Green Lantern Brightest Day, Darkest Night (BDBN) is a 48-page graphic novel retelling the classic first encounter of the Golden Age Green Lantern Alan Scott with his arch nemesis, Solomon Grundy. The writing is by Steven T. Seagle. The artwork is by John K. Snyder III. The excellent lettering is by Todd Klein.

Grundy is a chalky ogre created of decaying body parts and debris in Slaughter Swamp just outside of Gotham City. The catch about Grundy is that being partially composed of wood. It protects him from Green Lantern's power ring which cannot affect wood.

Solomon Grundy has been a constant thorn in the lives of Green Lantern, his Justice Society friends and his daughter, Jade. Each time he is destroyed, he returns from the dead. He has been recruited countless times to fight Green Lantern, his circle of friends and other heroes.
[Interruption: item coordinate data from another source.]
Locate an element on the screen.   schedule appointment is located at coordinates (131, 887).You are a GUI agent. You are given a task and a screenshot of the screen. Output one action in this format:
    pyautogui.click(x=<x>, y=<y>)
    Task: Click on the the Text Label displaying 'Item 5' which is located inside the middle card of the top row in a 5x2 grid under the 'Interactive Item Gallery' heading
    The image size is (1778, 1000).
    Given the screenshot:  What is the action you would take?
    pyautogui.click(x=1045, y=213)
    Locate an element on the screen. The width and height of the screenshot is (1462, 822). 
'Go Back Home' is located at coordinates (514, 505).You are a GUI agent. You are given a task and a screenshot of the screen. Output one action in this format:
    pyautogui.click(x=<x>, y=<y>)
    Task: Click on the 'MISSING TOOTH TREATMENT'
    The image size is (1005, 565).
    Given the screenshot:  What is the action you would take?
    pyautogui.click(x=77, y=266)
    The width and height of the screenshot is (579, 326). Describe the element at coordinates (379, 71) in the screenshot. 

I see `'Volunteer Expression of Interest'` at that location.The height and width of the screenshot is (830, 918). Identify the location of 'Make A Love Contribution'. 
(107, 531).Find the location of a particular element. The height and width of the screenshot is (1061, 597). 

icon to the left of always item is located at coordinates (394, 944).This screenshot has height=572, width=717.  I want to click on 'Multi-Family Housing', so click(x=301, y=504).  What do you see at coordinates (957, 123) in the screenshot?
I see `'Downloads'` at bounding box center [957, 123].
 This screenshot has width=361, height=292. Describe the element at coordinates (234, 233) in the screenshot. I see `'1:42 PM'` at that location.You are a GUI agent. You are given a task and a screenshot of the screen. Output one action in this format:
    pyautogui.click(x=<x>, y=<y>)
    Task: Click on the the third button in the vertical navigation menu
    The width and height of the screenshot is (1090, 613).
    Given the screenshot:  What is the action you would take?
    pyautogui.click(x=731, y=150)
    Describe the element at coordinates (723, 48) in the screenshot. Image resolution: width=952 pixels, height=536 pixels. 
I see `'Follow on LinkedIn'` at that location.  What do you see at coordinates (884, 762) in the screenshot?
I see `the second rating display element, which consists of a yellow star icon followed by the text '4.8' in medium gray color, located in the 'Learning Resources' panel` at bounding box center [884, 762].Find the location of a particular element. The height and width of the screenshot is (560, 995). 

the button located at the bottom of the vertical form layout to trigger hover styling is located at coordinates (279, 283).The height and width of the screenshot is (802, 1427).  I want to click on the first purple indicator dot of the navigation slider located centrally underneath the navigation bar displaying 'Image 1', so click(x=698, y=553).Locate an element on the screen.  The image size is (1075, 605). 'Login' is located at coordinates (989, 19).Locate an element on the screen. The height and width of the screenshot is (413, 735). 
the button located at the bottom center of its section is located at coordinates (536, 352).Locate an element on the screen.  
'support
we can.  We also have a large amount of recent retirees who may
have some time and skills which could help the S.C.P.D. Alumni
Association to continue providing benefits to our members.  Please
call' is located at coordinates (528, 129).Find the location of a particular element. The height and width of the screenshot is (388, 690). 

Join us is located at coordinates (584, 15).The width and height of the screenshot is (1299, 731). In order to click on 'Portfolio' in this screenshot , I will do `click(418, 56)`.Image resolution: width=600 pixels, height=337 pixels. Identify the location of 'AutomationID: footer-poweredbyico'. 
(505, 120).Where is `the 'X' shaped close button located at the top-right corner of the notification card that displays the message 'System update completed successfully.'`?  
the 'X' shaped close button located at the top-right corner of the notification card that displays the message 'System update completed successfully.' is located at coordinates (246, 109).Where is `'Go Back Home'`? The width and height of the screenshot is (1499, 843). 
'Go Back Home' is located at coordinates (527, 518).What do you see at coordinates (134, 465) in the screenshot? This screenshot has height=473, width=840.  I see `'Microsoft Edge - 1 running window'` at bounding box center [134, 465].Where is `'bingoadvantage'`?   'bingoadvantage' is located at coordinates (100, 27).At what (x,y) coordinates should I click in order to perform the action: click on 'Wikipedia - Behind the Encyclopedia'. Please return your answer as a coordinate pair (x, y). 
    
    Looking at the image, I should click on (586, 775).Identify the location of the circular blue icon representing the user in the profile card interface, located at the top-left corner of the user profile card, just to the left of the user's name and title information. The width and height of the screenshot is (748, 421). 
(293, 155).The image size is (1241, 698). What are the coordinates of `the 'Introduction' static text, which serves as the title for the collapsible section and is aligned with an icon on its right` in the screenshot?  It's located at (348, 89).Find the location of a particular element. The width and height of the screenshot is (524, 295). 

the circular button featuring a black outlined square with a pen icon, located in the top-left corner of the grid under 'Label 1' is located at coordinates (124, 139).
Unlike the original story, where Green Lantern met and fought Grundy, in BDBN the meeting of the two enemies is tied with a plot by local Nazi supporters to kidnap the inventor of a new doomsday device. The kidnappers and the inventor crash a highjacked plane in Slaughter Swamp. It's up to Green Lantern and his two sidekicks, Doiby Dickles and Irene Miller to foil the Nazi's menace and contain Grundy.

The major problem with this new story is that it tries to fit everything within the context of current continuity. Because this story is given the treatment of a special graphic novel, Seagle saw fit to include as much back story about the Green Lantern, Grundy and the Justice Society as possible.

'Sunday Sunday Sunday'

For example, Irene Miller, Alan Scott's pseudo love interest and Lois Lane clone's fate is decided at the end of the story. In the classic strips, Miller and Scott never did date. Soon she disappeared from the strip. Perhaps, for Seagle, cleaning up unresolved plots in this story was a sensible thing to do. This reviewer believes it was unnecessary and rushed.

The inclusion of the Justice Society so prominently in the story is farfetched. Besides emphasizing the characters' iconic presence visually and with a couple of "meaningful" comments, they added nothing to the story. And if Seagle was going for the continuity effect, it appears that his history and the exact lineup chosen do not match the original story and context.

By trying to create the definitive Golden Age Green Lantern story, Seagle compresses all of the characters' continuity within this story. Alan Scott arrival in Gotham City is forcefully tied with Grundy. Scott's two sidekicks meet for the first time within this story. Slaughter Swamp is once and for all associated with Gotham City. Grundy's obsession with Green Lantern is presented as fully developed.

In the story, the concept of light and dark are symbolized by Green Lantern and Solomon Grundy. Green Lanterns, past and present being symbolized as defenders from the forces of light and good combatting the dark and evil is not new. However, the visual interpretation of the concept in BDBN, by Snyder is one of the best in Green Lantern history. The illustrations are rich and meaningful.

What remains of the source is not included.